▶ **SHORT PROBLEM**
Rewrite the material as a JSON list of strings, one string per line, omitting blank lines, starting with the line that contains "Click the LA-02 hub ID cell" and going on through the line that contains "Image resolution: width=1105".

(Dataset rows)
·····

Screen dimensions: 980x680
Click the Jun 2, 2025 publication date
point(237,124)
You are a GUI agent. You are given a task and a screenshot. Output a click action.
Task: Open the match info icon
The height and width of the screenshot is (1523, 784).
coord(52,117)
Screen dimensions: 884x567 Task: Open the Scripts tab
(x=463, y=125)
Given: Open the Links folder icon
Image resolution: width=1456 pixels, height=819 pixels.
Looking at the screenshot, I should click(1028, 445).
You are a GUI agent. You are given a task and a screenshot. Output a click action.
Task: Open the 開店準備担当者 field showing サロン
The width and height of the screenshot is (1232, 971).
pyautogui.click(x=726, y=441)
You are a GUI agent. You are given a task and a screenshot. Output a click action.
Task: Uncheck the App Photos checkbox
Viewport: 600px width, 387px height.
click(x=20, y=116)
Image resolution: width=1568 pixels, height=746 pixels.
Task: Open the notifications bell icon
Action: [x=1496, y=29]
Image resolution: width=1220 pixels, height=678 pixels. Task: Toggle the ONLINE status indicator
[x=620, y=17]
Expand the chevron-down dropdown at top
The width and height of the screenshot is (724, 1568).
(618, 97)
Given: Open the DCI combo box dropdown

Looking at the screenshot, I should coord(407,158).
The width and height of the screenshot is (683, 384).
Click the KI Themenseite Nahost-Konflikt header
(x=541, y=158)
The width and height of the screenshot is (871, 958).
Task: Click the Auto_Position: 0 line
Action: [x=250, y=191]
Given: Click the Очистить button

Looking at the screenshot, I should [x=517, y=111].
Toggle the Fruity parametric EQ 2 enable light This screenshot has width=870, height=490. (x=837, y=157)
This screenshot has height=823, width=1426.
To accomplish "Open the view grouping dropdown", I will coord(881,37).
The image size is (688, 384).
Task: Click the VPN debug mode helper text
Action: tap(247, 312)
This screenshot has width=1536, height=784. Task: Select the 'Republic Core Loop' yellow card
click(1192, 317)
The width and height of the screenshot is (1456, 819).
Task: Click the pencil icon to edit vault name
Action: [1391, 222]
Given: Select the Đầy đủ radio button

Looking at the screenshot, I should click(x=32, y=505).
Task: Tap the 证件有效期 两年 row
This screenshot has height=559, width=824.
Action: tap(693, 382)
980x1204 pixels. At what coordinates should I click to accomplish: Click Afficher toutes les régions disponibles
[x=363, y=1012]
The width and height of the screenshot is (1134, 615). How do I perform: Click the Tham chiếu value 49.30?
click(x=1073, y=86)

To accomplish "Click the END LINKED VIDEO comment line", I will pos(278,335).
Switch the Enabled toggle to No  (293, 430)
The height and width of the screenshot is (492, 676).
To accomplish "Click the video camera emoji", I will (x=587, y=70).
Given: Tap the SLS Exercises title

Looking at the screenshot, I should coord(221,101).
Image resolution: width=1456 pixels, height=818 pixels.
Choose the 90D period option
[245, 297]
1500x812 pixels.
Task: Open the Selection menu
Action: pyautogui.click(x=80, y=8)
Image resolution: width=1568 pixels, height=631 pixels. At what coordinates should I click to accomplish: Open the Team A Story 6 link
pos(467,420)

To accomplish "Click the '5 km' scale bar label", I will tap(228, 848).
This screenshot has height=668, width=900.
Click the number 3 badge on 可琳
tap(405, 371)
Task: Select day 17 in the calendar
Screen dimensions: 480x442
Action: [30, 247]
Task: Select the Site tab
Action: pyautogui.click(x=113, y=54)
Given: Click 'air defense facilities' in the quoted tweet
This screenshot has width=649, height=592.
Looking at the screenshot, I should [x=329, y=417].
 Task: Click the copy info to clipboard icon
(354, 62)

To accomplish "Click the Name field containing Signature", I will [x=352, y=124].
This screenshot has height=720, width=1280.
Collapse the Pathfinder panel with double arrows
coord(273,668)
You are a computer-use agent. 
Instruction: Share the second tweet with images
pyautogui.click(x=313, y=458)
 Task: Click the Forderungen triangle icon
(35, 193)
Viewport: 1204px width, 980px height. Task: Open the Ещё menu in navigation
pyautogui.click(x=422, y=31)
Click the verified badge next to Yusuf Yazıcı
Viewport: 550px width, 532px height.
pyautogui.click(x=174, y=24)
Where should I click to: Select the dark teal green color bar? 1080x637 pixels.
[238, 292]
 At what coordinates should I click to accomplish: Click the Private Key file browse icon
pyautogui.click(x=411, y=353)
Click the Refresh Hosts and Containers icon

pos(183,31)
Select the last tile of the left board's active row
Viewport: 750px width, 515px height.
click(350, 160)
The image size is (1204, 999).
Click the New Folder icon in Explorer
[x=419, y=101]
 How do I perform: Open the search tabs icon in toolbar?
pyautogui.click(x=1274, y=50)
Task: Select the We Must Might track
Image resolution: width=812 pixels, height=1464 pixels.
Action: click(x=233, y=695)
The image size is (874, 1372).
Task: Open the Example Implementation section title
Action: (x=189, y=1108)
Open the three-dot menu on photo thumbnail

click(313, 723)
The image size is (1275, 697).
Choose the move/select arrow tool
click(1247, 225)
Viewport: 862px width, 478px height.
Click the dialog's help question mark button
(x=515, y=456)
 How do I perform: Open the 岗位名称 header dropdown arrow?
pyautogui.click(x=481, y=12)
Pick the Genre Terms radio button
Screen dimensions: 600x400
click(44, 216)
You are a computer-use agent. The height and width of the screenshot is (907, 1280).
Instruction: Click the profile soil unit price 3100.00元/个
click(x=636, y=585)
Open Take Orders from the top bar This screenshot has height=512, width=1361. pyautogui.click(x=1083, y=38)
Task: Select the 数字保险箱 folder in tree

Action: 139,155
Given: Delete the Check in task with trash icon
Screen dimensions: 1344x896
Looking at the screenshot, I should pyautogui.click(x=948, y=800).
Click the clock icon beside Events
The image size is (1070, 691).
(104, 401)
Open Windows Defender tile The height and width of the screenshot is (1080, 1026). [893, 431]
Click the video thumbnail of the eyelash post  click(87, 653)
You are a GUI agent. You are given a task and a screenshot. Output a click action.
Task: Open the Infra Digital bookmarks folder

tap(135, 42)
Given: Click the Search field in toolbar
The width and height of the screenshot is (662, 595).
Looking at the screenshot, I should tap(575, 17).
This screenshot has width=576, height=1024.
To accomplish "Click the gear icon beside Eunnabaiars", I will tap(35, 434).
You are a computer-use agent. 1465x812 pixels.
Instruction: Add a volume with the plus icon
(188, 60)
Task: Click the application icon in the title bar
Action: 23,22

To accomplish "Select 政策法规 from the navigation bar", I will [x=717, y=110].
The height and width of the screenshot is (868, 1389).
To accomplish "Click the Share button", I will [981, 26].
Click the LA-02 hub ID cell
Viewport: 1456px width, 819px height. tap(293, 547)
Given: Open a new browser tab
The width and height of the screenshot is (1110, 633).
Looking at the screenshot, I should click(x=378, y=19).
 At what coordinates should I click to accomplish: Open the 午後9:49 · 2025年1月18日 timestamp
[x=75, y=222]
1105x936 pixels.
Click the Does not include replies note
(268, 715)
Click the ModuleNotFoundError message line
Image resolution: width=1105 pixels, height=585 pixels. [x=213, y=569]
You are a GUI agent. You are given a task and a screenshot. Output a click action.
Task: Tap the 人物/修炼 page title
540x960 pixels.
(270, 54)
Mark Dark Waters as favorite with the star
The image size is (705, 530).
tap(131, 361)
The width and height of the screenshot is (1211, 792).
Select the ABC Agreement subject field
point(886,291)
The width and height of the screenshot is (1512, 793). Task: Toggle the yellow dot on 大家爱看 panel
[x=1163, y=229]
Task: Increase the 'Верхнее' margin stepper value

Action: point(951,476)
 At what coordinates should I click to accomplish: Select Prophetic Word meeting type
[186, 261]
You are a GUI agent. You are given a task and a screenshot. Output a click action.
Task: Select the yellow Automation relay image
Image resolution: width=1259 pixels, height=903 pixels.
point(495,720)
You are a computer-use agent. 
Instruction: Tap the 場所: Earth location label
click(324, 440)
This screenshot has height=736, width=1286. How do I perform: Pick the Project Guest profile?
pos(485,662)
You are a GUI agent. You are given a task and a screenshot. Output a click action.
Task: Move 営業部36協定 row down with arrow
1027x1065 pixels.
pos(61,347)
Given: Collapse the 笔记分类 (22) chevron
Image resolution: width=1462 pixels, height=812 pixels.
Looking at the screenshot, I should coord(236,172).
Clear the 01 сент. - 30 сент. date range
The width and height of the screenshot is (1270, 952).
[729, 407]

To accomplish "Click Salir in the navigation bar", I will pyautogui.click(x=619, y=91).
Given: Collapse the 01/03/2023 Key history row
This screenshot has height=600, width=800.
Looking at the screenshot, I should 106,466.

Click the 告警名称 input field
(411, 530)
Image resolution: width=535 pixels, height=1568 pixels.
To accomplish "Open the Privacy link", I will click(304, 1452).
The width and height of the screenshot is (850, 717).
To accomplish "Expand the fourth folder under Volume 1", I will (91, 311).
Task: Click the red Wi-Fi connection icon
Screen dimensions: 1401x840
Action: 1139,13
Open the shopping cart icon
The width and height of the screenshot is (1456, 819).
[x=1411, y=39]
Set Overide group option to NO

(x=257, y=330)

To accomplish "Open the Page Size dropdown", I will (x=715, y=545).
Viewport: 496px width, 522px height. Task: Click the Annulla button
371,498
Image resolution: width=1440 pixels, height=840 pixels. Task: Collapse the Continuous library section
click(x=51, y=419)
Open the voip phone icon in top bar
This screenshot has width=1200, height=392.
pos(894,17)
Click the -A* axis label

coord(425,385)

·····

▶ **SOLVED EXERCISE**
[
  "Click the LA-02 hub ID cell",
  "Viewport: 1456px width, 819px height. tap(293, 547)",
  "Given: Open a new browser tab",
  "The width and height of the screenshot is (1110, 633).",
  "Looking at the screenshot, I should click(x=378, y=19).",
  " At what coordinates should I click to accomplish: Open the 午後9:49 · 2025年1月18日 timestamp",
  "[x=75, y=222]",
  "1105x936 pixels.",
  "Click the Does not include replies note",
  "(268, 715)",
  "Click the ModuleNotFoundError message line",
  "Image resolution: width=1105 pixels, height=585 pixels. [x=213, y=569]"
]